ESERCIZI:
1. Riporta parola per parola il passo dell'estratto sul diritto alla riparazione, partendo da "La nuova direttiva" e arrivando fino a "di garanzia legale.".
2. Secondo l'estratto sul diritto alla riparazione, da quale data è in vigore la direttiva Ue 2024/1799?

ESTRATTO:
%%

Il Parlamento UE ha riconosciuto il diritto alla riparazione, a tutela dei consumatori e dell’ambiente.
Dal 30 luglio 2024 è in vigore la direttiva “Right to Repair” dell'UE (n.2024/1799) che introduce il diritto dei consumatori alla riparazione dei prodotti.
Sembra un’assurdità, eppure a quanto pare era necessario l’intervento del Parlamento europeo per veder riconosciuto un sacrosanto diritto dei consumatori: ossia il diritto alla riparazione.
Il 22 aprile 2024, infatti, in seduta plenaria il Parlamento dell’Unione (con un testo negoziato con i colleghi del Consiglio), aveva approvato un testo negoziato nel quale il riconoscimento del diritto alla riparazione si era “magicamente” concretizzato, ossia la possibilità di riparare i prodotti invece di sostituirli.
Testo, ora divenuto legge, considerato che la direttiva Ue 2024/1799 - denominata Right to Repair (R2R) - è entrata in vigore lo scorso 30 luglio.
A quanto pare, i legislatori europei sentono la necessità di intervenire, considerata la crescente problematica relativa al cambiamento climatico e agli effetti dello stesso (perlopiù negativi, per non dire catastrofici) che sono in atto in tutto il Pianeta e che, allo stato attuale, si presenta come una questione di importanza vitale e non più procastinabile.
Ancor di più nei riguardi di prodotti che sembrano avere una “vita” sempre più breve, con conseguenti sprechi di risorse preziose e materie prime.
La nuova direttiva punta su due "grandi" pilastri: spingere la riparazione durante i famosi due anni di garanzia legale con opzioni "più facili ed economiche" (per chi? Non è ancora ben chiaro) e proteggere i consumatori anche dopo la scadenza della garanzia.
A quanto pare, l'incentivo alla riparazione dovrebbe essere riconosciuto non solo durante, ma anche dopo la fine del periodo di garanzia legale.
I venditori saranno, dunque, obbligati a riparare gratis entro i due anni, a meno che la riparazione non costi più della sostituzione. In quel caso, beh, è il caso di dire buona fortuna!
È prevista, tra l’altro, un'estensione di un anno del periodo di garanzia legale per i prodotti riparati, accesso per riparatori e utenti finali a tutti i pezzi di ricambio, informazioni e strumenti "a un costo ragionevole" (e la domanda sorge spontanea anche qui: cosa si intende per ragionevole?).
Nel frattempo, i consumatori saranno "incentivati" a non chiedere la sostituzione, attraverso la predisposizione di buoni, fondi nazionali ed un'estensione della garanzia legale di un anno.
A tal proposito, è necessario precisare che la direttiva dovrà essere recepita nella legislazione nazionale degli Stati membri entro 2 anni, per cui ad oggi non è ancora divenuta legge in Italia.

%%

VOCI FORNITE:
%%

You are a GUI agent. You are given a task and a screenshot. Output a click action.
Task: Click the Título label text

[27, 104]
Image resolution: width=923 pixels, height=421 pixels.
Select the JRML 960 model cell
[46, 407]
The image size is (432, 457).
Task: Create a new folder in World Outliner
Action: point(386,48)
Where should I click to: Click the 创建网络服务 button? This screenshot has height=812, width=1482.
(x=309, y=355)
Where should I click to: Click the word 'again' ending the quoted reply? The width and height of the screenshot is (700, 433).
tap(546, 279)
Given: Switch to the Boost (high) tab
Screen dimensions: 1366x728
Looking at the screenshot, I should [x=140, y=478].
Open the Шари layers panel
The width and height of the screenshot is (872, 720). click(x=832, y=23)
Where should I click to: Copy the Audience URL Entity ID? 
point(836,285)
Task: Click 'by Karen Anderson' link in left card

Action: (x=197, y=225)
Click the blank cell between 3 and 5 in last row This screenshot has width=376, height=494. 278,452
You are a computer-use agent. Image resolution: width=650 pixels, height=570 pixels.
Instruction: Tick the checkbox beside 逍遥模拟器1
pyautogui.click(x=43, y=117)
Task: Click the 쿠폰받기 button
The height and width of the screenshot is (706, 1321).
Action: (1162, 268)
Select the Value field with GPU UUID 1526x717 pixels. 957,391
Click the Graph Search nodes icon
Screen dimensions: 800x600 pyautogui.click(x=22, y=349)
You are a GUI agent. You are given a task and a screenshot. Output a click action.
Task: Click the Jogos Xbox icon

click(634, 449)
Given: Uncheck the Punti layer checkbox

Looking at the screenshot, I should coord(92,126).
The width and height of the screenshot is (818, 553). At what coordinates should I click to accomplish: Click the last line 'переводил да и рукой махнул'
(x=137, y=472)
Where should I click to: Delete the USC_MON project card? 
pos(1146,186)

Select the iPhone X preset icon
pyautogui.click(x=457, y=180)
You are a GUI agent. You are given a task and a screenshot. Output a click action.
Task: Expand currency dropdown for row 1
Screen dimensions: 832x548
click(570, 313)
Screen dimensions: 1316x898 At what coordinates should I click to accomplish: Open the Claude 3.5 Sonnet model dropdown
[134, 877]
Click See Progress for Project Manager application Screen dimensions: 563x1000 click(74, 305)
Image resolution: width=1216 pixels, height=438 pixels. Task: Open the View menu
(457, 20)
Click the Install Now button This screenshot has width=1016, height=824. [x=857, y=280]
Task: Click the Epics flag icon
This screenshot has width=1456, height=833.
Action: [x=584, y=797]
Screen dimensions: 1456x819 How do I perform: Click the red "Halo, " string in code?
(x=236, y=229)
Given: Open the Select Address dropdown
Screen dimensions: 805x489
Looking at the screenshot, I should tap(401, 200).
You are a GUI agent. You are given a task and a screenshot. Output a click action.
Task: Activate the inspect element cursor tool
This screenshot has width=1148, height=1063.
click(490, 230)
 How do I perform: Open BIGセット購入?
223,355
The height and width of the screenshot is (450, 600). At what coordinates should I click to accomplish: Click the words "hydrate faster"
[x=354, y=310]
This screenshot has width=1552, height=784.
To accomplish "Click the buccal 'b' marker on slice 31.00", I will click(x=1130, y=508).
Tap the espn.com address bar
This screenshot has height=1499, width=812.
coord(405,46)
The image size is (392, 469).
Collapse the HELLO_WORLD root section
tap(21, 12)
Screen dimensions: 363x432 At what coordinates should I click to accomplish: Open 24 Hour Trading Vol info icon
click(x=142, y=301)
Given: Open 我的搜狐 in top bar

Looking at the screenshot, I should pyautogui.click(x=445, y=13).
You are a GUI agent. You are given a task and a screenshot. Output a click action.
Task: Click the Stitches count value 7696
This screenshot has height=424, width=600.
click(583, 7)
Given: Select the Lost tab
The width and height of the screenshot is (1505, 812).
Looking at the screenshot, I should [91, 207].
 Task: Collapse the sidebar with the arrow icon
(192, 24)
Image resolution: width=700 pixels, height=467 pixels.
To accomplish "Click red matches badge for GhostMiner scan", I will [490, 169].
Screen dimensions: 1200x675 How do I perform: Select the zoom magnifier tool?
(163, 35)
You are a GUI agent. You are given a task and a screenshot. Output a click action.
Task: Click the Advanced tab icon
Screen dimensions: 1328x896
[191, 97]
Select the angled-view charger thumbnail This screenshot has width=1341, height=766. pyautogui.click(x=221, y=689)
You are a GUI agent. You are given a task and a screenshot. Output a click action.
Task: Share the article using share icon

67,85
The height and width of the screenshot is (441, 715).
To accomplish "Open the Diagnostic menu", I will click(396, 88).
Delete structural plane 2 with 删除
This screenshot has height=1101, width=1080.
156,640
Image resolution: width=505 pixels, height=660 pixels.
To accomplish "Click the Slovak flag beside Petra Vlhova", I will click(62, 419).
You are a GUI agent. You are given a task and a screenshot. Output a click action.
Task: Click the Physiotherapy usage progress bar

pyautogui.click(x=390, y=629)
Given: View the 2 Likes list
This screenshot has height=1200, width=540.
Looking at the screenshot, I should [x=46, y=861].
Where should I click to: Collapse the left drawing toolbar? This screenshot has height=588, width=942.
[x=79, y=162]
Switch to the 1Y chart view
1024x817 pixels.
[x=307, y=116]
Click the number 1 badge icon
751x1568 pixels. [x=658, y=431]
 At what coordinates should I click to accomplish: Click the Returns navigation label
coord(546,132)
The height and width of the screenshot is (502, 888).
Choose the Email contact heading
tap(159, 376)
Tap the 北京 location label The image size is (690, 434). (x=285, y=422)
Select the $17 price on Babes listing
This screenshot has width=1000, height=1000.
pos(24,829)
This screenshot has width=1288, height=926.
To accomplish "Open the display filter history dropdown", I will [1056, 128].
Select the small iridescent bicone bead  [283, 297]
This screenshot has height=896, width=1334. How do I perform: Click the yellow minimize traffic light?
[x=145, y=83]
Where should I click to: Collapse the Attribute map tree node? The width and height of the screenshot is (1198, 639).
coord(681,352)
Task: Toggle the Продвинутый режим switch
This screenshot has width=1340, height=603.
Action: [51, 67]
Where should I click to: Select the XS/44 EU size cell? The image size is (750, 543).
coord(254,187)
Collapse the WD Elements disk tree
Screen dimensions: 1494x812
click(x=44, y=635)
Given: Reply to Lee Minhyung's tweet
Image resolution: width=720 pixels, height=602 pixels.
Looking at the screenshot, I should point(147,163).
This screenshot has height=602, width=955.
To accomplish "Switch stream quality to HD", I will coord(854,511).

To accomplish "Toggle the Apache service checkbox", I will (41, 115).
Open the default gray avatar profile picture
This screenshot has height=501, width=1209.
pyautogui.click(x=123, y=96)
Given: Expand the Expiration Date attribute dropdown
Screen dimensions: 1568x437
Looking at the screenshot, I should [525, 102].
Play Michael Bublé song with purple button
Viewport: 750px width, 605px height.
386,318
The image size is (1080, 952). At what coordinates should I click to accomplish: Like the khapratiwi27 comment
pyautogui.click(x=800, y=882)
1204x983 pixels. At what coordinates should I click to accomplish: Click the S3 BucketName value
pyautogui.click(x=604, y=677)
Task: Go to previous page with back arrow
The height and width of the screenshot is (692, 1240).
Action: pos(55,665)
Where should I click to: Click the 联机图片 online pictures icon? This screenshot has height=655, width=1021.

%%

SOLUZIONI DEGLI ESERCIZI:
1.
La nuova direttiva punta su due "grandi" pilastri: spingere la riparazione durante i famosi due anni di garanzia legale con opzioni "più facili ed economiche" (per chi? Non è ancora ben chiaro) e proteggere i consumatori anche dopo la scadenza della garanzia.
A quanto pare, l'incentivo alla riparazione dovrebbe essere riconosciuto non solo durante, ma anche dopo la fine del periodo di garanzia legale.

2. Dal 30 luglio 2024.